After several years without an active congregation, a new multi-generational multi-cultural church began in 2017.

==Description==

Scots Church, located opposite Wynyard Park, diagonally opposite St Phillip's Church, has three main components: The Assembly Hall, secondary meeting halls and offices for use by the church, and office space for general leasing. The Assembly Hall is a large, two storey, elliptical space of unique design located in the middle of the building and occupying the full width of the site. The facade is designed in Inter-War Gothic Revival style with ashlar sandstone and a granite base. It comprises five floors with a raised central section of six floors on the north and south facade. The long elevation is divided into three bays separated by recessed courts. Each bay is divided into three divisions. The lower two floors have arched windows with the recessed bays marked by pediments. The upper facade comprises a series of tripartite flathead windows, with bay divisions expressed by buttresses. Gothic detailing in the form of gargoyles, quatrefoil tracery, and sandstone proliferate.

→ **Pixel coordinate grounding data**

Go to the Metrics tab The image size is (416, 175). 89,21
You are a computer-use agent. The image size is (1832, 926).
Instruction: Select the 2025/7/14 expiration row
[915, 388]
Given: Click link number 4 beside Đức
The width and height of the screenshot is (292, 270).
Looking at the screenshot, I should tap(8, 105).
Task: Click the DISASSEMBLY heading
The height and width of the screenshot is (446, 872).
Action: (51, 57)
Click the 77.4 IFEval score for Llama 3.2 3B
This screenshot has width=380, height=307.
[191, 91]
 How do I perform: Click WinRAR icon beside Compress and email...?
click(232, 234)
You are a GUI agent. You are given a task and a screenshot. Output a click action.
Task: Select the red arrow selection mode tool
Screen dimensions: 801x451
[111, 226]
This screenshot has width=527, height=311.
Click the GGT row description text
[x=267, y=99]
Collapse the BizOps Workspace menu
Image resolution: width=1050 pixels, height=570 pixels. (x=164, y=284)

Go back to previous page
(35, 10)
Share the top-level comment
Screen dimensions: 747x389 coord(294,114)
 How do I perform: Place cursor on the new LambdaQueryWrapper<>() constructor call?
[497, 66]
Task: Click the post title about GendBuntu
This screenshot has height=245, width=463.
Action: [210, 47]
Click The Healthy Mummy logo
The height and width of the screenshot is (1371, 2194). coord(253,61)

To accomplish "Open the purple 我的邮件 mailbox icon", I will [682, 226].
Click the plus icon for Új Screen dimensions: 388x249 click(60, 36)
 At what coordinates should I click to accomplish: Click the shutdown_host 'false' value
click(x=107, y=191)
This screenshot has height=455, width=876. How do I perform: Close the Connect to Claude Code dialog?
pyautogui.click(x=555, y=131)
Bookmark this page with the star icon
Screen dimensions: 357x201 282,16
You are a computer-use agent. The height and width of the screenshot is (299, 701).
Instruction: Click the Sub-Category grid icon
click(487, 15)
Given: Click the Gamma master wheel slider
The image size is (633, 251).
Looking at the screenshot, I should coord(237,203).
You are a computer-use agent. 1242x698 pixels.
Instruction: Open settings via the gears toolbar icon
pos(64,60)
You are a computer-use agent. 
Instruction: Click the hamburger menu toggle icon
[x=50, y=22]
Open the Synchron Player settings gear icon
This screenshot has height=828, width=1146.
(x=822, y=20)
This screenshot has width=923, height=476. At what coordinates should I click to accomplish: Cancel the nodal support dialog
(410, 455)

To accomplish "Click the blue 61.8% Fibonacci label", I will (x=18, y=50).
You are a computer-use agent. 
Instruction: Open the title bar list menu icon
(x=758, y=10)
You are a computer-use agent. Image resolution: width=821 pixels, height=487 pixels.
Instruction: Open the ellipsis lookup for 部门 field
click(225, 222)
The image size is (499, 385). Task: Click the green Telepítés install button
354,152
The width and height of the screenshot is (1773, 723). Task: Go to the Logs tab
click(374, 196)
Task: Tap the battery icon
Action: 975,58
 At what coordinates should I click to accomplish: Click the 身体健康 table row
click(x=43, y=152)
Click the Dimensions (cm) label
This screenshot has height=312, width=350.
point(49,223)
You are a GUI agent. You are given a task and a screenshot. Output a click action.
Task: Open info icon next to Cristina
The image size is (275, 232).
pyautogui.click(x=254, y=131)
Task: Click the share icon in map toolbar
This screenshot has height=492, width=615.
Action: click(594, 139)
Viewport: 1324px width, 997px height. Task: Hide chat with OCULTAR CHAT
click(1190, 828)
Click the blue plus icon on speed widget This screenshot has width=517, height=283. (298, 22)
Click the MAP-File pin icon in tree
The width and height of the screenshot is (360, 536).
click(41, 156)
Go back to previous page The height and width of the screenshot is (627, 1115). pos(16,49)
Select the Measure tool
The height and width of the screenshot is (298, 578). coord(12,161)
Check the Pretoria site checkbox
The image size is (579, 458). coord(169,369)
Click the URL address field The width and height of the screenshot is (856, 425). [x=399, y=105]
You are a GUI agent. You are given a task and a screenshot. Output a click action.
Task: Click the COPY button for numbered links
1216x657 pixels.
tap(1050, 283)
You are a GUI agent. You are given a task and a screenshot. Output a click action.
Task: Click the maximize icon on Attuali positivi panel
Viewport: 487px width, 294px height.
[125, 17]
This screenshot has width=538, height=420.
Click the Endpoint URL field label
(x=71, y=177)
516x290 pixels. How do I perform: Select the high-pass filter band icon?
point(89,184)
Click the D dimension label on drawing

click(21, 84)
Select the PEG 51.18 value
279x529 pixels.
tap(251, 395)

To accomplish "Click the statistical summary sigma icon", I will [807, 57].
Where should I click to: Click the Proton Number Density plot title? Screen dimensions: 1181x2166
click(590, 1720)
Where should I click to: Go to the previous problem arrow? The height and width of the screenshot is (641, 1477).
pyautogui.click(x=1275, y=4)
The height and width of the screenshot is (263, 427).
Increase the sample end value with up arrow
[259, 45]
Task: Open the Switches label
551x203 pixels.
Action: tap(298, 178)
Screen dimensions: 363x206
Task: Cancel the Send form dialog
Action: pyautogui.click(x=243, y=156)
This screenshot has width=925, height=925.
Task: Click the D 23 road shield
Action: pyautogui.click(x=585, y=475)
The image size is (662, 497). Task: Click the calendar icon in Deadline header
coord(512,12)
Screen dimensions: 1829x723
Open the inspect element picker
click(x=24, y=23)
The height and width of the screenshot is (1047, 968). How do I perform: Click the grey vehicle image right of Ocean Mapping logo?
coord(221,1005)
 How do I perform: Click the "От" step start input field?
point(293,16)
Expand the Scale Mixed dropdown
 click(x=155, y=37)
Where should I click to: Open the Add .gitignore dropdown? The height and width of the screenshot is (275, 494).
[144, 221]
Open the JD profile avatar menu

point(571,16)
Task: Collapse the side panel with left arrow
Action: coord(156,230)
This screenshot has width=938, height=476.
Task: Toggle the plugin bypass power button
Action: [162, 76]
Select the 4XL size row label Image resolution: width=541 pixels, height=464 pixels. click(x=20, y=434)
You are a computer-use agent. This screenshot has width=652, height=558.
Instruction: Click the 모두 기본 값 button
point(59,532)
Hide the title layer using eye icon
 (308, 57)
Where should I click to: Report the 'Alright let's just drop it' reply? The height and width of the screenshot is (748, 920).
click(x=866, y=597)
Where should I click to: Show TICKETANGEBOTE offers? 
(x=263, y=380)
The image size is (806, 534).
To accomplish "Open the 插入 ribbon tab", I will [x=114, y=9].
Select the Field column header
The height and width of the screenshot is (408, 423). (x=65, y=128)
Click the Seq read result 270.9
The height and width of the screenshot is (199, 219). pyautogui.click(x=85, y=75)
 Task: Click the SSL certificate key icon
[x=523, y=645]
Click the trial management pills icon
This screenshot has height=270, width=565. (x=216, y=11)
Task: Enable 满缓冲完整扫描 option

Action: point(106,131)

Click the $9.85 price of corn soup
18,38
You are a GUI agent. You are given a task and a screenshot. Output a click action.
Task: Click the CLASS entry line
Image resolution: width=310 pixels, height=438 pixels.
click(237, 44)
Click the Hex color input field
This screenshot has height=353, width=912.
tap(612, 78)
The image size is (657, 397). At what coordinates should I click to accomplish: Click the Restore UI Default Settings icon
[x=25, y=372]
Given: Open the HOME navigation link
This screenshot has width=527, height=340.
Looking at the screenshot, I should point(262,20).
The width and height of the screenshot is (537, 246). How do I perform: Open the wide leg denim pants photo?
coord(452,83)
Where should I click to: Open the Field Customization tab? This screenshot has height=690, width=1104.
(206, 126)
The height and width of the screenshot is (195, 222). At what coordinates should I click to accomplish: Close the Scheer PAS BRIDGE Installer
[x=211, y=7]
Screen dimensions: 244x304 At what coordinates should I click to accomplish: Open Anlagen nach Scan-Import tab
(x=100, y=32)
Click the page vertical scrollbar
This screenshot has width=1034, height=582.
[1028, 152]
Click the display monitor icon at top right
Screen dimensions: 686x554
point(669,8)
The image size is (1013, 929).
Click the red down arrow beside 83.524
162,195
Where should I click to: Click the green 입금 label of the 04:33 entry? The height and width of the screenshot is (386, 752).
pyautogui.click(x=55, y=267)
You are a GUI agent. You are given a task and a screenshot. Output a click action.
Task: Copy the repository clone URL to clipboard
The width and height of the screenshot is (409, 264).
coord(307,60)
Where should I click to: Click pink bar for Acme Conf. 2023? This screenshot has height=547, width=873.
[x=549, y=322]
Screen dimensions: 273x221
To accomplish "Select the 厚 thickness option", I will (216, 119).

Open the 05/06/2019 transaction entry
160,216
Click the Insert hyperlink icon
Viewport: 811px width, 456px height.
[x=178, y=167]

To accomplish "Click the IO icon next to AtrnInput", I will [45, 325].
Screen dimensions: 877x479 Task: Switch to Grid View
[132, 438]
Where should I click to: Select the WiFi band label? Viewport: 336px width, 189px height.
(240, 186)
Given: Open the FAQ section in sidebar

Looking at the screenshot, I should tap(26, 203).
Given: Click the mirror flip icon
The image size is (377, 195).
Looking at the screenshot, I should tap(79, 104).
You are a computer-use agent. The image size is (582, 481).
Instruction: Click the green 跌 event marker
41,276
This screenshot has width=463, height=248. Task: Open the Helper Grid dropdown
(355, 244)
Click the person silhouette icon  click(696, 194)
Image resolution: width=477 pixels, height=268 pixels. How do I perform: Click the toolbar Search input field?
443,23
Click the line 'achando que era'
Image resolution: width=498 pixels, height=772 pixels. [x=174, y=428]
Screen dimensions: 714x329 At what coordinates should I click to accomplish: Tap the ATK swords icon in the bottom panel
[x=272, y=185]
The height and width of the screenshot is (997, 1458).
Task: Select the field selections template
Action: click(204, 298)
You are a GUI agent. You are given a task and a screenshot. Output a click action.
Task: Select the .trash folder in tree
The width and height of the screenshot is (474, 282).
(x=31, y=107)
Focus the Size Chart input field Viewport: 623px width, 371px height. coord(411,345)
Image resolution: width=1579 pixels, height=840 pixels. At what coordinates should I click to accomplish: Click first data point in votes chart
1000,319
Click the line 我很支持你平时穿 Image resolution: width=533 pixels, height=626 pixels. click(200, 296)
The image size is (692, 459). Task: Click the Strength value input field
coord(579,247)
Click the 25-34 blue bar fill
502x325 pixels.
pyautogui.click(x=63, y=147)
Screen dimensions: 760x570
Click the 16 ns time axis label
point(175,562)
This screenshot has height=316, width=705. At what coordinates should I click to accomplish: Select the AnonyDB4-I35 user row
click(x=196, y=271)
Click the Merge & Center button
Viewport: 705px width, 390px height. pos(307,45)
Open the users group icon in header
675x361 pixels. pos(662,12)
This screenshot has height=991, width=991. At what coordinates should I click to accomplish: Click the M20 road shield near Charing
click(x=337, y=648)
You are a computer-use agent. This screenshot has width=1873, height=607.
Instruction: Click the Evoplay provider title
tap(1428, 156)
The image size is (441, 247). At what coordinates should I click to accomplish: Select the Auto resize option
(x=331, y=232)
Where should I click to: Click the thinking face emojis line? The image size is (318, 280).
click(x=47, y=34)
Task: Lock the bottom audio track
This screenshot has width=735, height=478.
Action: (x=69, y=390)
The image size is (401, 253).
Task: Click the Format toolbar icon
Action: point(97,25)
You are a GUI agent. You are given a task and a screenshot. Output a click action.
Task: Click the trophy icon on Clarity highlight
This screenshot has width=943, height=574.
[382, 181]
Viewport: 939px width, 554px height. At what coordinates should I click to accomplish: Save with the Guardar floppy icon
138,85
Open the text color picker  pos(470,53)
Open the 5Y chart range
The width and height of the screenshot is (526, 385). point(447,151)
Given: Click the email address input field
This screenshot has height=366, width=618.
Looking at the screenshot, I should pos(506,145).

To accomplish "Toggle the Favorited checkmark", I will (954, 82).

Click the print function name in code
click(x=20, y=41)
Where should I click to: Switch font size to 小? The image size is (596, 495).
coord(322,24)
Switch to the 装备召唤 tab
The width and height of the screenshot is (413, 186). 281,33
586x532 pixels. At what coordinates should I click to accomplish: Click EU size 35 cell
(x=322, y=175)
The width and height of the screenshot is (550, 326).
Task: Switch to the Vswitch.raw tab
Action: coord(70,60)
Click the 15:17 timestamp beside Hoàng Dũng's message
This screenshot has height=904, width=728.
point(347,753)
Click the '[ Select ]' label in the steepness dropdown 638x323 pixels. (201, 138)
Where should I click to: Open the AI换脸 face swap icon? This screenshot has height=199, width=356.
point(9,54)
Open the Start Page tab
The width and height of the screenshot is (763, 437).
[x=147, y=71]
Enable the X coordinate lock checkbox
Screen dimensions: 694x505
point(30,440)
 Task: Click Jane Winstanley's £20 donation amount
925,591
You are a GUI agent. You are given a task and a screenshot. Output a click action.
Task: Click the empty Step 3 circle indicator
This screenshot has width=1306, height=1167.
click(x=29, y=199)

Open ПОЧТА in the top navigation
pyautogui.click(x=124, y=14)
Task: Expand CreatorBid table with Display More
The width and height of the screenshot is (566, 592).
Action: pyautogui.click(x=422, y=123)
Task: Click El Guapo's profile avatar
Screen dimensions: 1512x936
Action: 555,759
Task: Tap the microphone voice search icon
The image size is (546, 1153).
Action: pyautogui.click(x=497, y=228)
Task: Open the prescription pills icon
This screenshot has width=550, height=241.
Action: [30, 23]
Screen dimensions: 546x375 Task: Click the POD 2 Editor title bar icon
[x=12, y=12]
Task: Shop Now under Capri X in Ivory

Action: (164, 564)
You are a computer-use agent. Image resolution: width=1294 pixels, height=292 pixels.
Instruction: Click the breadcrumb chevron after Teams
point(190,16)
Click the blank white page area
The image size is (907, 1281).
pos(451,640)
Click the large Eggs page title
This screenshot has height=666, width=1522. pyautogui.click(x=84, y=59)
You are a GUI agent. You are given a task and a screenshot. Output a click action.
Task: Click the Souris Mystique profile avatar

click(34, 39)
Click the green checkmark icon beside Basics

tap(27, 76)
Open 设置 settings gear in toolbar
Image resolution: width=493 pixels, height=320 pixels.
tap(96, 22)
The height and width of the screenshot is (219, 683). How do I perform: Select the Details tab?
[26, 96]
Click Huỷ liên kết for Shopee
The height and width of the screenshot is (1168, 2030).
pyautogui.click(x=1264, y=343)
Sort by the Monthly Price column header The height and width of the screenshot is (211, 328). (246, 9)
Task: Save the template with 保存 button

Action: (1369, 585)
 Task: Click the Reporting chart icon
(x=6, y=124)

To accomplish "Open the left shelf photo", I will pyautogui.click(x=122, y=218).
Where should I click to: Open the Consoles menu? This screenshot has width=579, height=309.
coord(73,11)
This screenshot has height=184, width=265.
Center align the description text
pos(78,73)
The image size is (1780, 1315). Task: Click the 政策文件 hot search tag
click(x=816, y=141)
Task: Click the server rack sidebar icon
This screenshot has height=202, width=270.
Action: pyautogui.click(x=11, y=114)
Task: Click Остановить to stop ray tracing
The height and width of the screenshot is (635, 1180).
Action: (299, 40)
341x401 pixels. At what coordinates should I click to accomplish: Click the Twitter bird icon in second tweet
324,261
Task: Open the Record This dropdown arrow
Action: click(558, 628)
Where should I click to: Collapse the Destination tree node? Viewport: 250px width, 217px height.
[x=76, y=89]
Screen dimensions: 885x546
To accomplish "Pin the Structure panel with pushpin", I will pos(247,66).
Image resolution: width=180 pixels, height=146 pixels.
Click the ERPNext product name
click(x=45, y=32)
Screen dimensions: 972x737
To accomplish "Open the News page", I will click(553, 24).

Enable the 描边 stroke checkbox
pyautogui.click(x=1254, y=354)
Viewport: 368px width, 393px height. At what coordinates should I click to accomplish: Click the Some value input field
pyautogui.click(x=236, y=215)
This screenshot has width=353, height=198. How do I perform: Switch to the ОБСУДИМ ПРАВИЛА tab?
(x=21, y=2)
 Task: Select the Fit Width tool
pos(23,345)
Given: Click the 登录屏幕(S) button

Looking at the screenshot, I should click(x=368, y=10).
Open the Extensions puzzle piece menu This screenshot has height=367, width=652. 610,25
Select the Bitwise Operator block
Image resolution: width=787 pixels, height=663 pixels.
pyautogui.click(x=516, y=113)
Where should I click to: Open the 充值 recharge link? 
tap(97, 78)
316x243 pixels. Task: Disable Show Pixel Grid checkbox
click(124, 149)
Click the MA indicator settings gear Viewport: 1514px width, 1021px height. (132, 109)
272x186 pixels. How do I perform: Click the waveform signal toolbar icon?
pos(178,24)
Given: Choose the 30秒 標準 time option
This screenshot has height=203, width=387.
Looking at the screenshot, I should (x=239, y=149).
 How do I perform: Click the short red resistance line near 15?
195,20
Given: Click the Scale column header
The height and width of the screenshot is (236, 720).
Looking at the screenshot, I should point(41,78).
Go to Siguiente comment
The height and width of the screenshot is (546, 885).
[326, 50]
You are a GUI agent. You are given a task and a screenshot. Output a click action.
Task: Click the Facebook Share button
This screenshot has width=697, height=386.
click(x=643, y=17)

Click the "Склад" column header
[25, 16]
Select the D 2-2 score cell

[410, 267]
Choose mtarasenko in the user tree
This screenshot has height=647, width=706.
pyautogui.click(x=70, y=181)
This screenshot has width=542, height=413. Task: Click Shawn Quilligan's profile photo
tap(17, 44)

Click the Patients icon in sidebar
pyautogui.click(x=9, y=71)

→ **Work item A**
In the passage about Scots Church, what style is the facade designed in?
→ **Work item B**
Pick up the description of Scots Church from its last sentence and keep writing.
None of these lines are needed for what comes next.

→ **Response box A**
Inter-War Gothic Revival style.

→ **Response box B**
==Significance==

Scots Church is a six-storey building of Inter-War Gothic Revival style. Scots Church has exceptional historic importance for its ability to embody the longevity of the association of this site with the Presbyterian Church. As well as recalling the early nineteenth-century history of this area as Church Hill, the building also has a powerful ability to reflect the impact made on the city by the construction of the Sydney Harbour Bridge. The building is important in the professional work of the noted architectural partnership of Rosenthal, Rutledge and Beattie. The building is architecturally significant as a rare and outstanding example of a highly intact original commercial Gothic exterior and an interior of high quality design with outstanding potential, due to its intact condition, to be maintained in its original state. The building is well resolved in its detailing in both its interior and exterior, and is particularly noted for its unique auditorium design. The building is aesthetically significant for its contribution as a landmark building to the Wynyard Square streetscape. It is also significant as the winner of the 1927 competition judged by N. Weekes. The building is socially significant as a popular venue for both ecclesiastical and secular activities, over many years. The Assembly Hall has considerable social importance for its contribution to the cultural diversity of the city.